Feds trying to flip insider trader against SAC

Discussion in 'Wall St. News' started by Pekelo, Nov 23, 2012.

  1. Pekelo

    Pekelo

    "Any prosecution of Mr. Cohen would most likely hinge on the cooperation of Mathew Martoma, the former SAC employee charged in the case. Mr. Bharara said in the charges that Mr. Martoma obtained secret data from a doctor about clinical trials for an Alzheimer’s drug being developed by the companies Elan and Wyeth. The information enabled SAC to avoid losses of almost $194 million on the stocks, which it sold and then bet against, reaping $83 million in profit — a total benefit to the firm of more than $276 million. SAC executed the trades shortly after Mr. Martoma e-mailed Mr. Cohen and said he needed to discuss something important."

    http://dealbook.nytimes.com/2012/11/22/new-trading-case-casts-a-deeper-shadow-on-a-hedge-fund-mogul/

    Best part:

    "Dr. Gilman, 80, a neurologist at the University of Michigan medical school, was hired by Elan and Wyeth to monitor the trial’s safety, which gave him access to secret information about the results. SAC retained Dr. Gilman as a consultant and paid him about $108,000.

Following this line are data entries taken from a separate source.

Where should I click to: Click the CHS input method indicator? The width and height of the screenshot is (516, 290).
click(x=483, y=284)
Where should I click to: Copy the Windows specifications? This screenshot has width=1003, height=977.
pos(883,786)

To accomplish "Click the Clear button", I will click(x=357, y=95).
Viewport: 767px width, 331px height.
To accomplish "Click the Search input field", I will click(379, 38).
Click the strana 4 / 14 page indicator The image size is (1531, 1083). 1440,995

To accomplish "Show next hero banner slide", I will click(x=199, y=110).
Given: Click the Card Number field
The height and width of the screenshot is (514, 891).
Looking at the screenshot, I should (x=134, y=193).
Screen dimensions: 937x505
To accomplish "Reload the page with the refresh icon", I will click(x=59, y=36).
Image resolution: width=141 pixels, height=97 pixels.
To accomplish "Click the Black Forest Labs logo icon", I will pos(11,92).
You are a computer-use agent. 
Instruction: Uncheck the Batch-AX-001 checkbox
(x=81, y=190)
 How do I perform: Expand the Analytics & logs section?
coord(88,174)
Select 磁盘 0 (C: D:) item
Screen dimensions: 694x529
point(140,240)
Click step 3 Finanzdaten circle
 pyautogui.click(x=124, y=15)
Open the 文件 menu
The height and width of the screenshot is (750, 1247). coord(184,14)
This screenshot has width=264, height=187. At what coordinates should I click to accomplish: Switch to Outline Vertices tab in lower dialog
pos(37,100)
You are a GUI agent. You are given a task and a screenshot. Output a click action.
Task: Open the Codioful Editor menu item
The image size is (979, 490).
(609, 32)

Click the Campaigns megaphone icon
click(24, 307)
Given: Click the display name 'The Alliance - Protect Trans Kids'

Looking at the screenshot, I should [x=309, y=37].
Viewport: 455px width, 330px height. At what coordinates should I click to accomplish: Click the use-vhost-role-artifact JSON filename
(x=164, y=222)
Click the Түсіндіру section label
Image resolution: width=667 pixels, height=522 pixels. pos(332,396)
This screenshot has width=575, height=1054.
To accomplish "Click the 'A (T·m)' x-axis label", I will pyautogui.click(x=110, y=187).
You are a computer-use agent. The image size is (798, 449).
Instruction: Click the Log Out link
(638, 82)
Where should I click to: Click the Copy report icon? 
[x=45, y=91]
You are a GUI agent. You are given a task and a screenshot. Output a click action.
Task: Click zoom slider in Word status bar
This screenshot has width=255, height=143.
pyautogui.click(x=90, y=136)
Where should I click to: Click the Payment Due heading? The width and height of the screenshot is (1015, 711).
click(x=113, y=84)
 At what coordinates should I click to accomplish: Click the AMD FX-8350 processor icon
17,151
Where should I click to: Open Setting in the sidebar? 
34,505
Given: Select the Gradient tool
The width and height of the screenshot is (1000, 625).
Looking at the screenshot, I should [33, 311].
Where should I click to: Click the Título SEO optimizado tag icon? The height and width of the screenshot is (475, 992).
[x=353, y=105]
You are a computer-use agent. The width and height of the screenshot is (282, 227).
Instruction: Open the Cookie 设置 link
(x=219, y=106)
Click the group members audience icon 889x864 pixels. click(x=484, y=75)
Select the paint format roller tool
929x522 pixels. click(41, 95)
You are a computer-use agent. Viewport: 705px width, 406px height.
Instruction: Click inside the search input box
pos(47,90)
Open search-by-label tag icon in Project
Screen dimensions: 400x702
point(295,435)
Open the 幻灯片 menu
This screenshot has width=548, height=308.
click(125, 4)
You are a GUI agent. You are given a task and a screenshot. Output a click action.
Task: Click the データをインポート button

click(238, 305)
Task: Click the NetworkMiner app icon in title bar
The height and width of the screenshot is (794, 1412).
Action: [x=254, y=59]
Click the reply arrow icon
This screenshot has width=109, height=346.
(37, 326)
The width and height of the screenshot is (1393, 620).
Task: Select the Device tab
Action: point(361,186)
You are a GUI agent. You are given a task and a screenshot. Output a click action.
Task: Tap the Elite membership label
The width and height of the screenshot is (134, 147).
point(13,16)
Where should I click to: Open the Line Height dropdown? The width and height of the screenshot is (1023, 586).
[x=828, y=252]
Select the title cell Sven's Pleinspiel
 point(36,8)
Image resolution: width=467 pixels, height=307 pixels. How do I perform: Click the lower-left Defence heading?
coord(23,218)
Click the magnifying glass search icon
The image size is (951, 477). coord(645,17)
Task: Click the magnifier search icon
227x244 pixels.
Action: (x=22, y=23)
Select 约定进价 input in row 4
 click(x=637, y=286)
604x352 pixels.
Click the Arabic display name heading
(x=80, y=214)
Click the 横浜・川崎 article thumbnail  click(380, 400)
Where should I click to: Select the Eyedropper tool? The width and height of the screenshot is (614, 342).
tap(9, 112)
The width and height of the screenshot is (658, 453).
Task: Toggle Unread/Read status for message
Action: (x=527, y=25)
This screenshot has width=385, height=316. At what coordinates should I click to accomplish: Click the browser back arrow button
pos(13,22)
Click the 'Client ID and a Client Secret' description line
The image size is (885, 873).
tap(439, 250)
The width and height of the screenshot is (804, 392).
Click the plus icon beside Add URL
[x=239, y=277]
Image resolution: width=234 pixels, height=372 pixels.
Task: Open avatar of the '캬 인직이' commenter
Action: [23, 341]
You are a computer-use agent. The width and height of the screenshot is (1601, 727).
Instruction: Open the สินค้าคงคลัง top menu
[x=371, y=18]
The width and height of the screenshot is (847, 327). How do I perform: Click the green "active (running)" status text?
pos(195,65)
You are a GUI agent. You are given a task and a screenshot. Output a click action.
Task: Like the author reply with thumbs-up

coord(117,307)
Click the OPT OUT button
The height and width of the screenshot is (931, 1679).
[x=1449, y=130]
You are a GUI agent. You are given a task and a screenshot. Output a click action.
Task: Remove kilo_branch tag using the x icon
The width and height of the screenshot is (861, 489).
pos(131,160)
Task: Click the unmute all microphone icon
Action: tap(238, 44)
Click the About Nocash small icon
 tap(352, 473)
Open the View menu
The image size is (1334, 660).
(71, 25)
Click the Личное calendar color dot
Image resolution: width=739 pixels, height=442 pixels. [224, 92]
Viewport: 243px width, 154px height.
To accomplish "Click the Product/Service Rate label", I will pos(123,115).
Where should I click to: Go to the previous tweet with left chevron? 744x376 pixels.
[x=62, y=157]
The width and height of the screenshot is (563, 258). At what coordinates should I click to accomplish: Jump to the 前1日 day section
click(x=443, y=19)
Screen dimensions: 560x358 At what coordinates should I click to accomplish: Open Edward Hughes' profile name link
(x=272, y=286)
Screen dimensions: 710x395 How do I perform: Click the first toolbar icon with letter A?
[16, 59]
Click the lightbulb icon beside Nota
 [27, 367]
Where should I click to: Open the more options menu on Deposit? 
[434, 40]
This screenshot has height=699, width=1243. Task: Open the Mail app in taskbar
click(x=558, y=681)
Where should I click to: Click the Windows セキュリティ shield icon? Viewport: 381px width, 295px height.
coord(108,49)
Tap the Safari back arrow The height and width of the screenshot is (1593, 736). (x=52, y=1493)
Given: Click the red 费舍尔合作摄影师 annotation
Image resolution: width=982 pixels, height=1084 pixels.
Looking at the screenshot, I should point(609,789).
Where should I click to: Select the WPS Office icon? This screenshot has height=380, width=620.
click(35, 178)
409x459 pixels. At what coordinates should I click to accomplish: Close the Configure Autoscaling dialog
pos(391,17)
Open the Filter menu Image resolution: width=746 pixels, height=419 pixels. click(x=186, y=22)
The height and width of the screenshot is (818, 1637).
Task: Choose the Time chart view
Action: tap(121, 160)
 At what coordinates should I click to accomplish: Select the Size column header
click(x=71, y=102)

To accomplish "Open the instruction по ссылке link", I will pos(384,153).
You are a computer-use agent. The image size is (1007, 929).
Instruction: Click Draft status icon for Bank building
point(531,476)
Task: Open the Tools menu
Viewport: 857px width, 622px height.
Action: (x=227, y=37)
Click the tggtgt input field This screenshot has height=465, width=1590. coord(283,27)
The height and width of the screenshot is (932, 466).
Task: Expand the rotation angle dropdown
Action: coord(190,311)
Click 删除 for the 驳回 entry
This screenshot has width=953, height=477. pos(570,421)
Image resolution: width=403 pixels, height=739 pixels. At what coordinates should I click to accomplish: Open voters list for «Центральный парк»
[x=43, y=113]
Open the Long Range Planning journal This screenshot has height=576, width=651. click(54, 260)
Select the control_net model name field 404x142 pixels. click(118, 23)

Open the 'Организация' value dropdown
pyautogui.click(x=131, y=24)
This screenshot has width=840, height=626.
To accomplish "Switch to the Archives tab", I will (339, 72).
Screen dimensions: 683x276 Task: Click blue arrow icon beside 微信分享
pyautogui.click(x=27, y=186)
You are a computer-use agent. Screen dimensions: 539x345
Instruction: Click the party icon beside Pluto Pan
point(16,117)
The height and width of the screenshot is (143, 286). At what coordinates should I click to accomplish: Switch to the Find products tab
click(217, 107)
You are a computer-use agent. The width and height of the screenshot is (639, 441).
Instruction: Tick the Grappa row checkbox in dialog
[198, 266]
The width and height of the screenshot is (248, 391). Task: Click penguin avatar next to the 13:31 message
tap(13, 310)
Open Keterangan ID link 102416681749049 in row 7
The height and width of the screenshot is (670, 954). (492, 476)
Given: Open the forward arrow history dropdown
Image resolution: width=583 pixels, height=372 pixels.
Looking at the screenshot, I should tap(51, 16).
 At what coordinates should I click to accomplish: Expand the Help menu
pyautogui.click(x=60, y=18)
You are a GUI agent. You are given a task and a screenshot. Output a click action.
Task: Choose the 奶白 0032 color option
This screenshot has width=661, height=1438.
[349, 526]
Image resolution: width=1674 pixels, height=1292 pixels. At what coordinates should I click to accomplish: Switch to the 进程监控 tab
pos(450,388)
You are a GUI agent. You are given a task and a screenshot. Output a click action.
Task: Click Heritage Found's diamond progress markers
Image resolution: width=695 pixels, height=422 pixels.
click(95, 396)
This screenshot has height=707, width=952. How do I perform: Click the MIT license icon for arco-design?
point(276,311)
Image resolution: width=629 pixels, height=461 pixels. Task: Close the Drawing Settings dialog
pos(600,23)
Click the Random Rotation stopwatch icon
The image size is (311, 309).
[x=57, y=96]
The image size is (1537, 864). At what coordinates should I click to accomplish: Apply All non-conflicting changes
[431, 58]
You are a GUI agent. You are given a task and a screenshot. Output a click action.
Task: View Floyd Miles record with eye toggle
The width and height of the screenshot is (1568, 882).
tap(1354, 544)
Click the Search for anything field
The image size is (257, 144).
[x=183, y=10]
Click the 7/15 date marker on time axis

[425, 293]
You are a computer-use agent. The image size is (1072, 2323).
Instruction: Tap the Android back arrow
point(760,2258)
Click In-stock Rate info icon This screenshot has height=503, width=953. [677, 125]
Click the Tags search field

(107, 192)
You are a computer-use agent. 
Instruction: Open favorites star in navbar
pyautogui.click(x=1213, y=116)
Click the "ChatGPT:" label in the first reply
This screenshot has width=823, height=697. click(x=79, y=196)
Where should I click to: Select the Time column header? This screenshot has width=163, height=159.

    At first, Dr. Gilman’s reports on the trial’s progress were positive, and SAC built a position in the two drug makers worth approximately $700 million, according to prosecutors. But then, on July 17, 2008, Dr. Gilman told Mr. Martoma that there were problems with the drug, the government said.

    A few days later, Mr. Martoma e-mailed Mr. Cohen that he needed to discuss something “important,” and the two then spoke for 20 minutes, according to court filings. Over the next four days, at Mr. Cohen’s direction, SAC Capital jettisoned its entire position in the two stocks and then placed a big negative bet on the drug makers, the government said.

    On July 30, after disclosure of the poor trial results, shares of Elan and Wyeth sank. According to the prosecutors’ calculations, SAC would have lost about $194 million had it kept the stock; taking a short position instead generated profits of about $83 million."
     

  2. What I dont get is: If SAC has the tightest anti insider trading compliance in place which they and some FoF claim that did their due diligence, why did this happen, and further how would the FED's build such a case? These trades would have been open and closed probe because of the super "compliance" at SAC.

    Something really askew here and this may surprise people if you know what I mean ?
     
  3. ammo

    ammo

    this is like martha stewart case , they bring the small fry to trial and prosecute and the banks dont go to trial, plead not guilty and pay a fine of 500k on cases in the billions,they just do a small conviction occasionally to make it look like they are working
     
  4. banco

    banco

    Seems like the Feds only started to put any energy into insider trading cases against hedge funds post GFC. I suspect some famed stockpickers might have quite different reputations if they'd started seriously looking at hedge funds fifteen years earlier.